• _What you have to do_
Every entry must be reproduced word for word.

• _Record set_
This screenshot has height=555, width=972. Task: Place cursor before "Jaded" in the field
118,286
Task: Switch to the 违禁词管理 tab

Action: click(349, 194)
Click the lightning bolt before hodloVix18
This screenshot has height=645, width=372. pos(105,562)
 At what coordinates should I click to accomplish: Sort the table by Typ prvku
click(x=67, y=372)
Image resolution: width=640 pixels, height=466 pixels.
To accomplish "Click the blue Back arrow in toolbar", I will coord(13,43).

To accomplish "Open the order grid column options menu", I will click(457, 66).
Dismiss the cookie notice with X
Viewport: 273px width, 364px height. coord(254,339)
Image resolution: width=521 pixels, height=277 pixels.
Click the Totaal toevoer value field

• _Answer box_
This screenshot has height=555, width=972. Task: Place cursor before "Jaded" in the field
118,286
Task: Switch to the 违禁词管理 tab

Action: click(349, 194)
Click the lightning bolt before hodloVix18
This screenshot has height=645, width=372. pos(105,562)
 At what coordinates should I click to accomplish: Sort the table by Typ prvku
click(x=67, y=372)
Image resolution: width=640 pixels, height=466 pixels.
To accomplish "Click the blue Back arrow in toolbar", I will coord(13,43).

To accomplish "Open the order grid column options menu", I will click(457, 66).
Dismiss the cookie notice with X
Viewport: 273px width, 364px height. coord(254,339)
Image resolution: width=521 pixels, height=277 pixels.
Click the Totaal toevoer value field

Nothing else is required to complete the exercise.